Northeast Edition

Gomez, Ahn debate in 34th Congressional District race

EAGLE ROCK — Congressional candidate Robert Lee Ahn criticized his opponent, Assemblyman Jimmy Gomez, for contributions he received from pharmaceutical donors during a debate May 25 between the candidates seeking the 34th Congressional District seat June 6.

In a bitter exchange in an otherwise civil forum held at Occidental College, Ahn cast himself as a candidate outside of traditional party formation, while Gomez said what matters is his record in support of a progressive agenda for all California residents.

The two are competing for the 34th Congressional District seat in a special election June 6.

Ahn accused Gomez of receiving contributions from drug companies between 2013 and 2014, despite the fact Gomez recently co-sponsored legislation to enact a government-run health care program, or a single-payer’s system.

“All my career, I’ve been fighting for the little guy,” Ahn said. “As an attorney, I have the training to fight for health care for all.

“The ultimate goal is to have a single payer’s system, but when you take tens of thousands of dollars from pharma, how can you let go of it?

The Sacramento Bee reported Gomez received $33,850 from the pharmaceutical industry before the vaccine debate to inoculate all school children regardless of their parents’ religious views. Gomez, who was elected to the Assembly in 2012 and was re-elected in 2016, also received contributions from the agribusiness Monsanto and banks.

Gomez called his opponent’s arguments “void of reality,” and emphasized labor groups such as the California Nurses Association have embraced his candidacy to fill the congressional seat vacated by the appointment of Xavier Becerra to replace U.S. Sen. Kamala Harris as California attorney general.

“I’m not afraid to stick up for the little guys,” Gomez said. “I’ll continue the fight to have affordable and continuous health care for all.”

Ahn criticized the influence the drug companies had in Sacramento, and said a single payer’s health care program cannot operate until the pharmaceutical companies are thrown out of politics.

During the 90-minute debate, the candidates talked about improving income levels of the district’s residents, how to solve the housing crisis, street disrepair and maintenance, and the possibility of making community college free across the nation.

About 300 people attended the forum.

Ahn indicated he backs a measure to make two-year public colleges free, and proposed to increase budgets for public education, instead of slashing them, as outlined by President Donald Trump last week.

Gomez said he would target programs to streamline resources for poor and first-generation college students, and overhaul student-work programs, or Pell Grants to invest resources for crucial needs.

“I’ve seen students who receive $2,000 or $3,000 dollars, and don’t know how to handle that,” he said.

Ahn and Gomez criticized current Secretary of Education Betsy De Vos for lax regulations on private charter schools and agreed her lack of oversight on voucher-supported education is troubling.

Ahn, a former member of the Los Angeles Planning Commission, said he supervised the creation of 10,000 new housing units and pledged to work with public and private developers to increase the supply of affordable homes in the district.

Gomez pounced on that statement, saying a backlog of 30,000 applications for low-rent apartments, or Section 8 housing, inhibits residents from improving their quality of life and stated he will line up more housing for them across the state.

“Your numbers sound good, but we need much more housing than that,” Gomez said.

The candidates said the country is at risk of losing many of the freedoms guaranteed in the Constitution and vowed to fight President Trump against attempts to curtail political speech. Both said Trump has tendencies of being a racist.

“As a party, we need to take the fight to Washington,” Ahn said. “This administration is out of control and we need to fight them back. I believe in personal liberty. I believe in a woman’s right to choose. This is a land of freedom for all individuals that is what makes this country great. We have to weigh clear and present danger in our society.”
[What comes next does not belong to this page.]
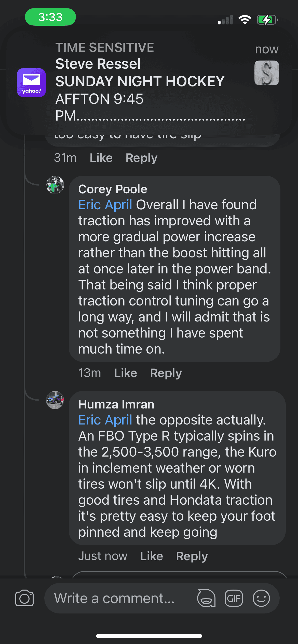Tap the Yahoo Mail notification icon
This screenshot has width=298, height=644.
pos(31,82)
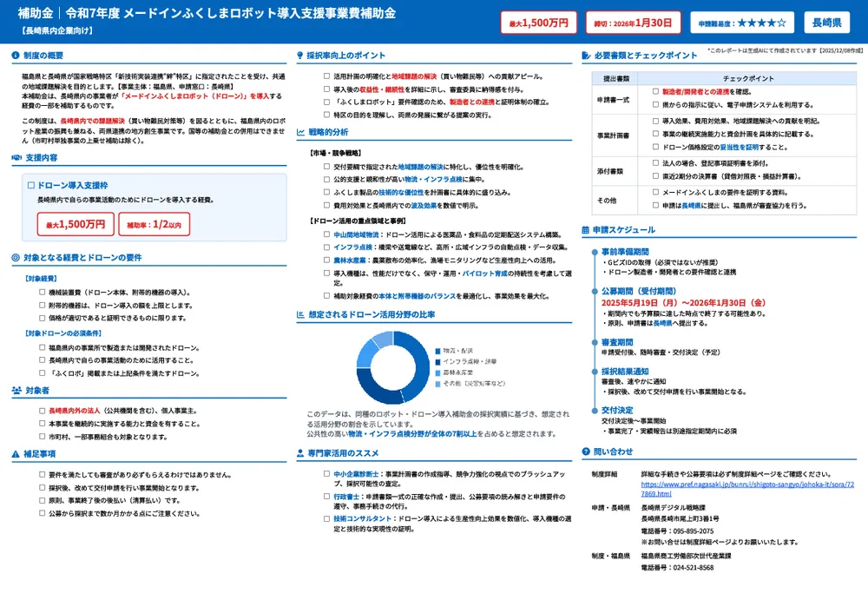
Task: Click the expert icon next to 専門家活用のススメ
Action: pyautogui.click(x=299, y=455)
Gomez said Trump is the most controversial figure in the history of American politics, declared himself part of the resistance and promised to battle Trump’s anti-immigration agenda and the executive order targeting peaceful Muslims who want to visit the country.
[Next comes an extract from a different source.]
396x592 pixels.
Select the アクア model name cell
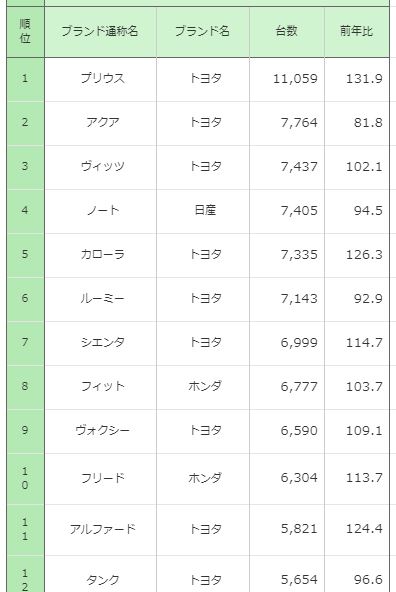pyautogui.click(x=100, y=123)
He introduced an Assembly bill that calls Trump’s measures “racist and xenophobic,” and backed legislation to treat immigrants who live and work in this country with or without legal documents with respect.

“His policies need to be taken back,” Gomez said.
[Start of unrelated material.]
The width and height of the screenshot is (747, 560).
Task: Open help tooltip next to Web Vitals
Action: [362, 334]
Chris Ramirez, a student and part-time security worker, attended the debate to hear the candidates’ stance against Trump, and to see who has the best platform to help Democrats win back the House of Representatives in 2018.

“Either candidate will represent us greatly in Washington,” Ramirez said. “Tonight they gave us a sense where we disagree with Trump on immigration and health care.

“Both come from immigrant families,” Ramirez said. “We need a discourse of tolerance and a huge change in conversation.”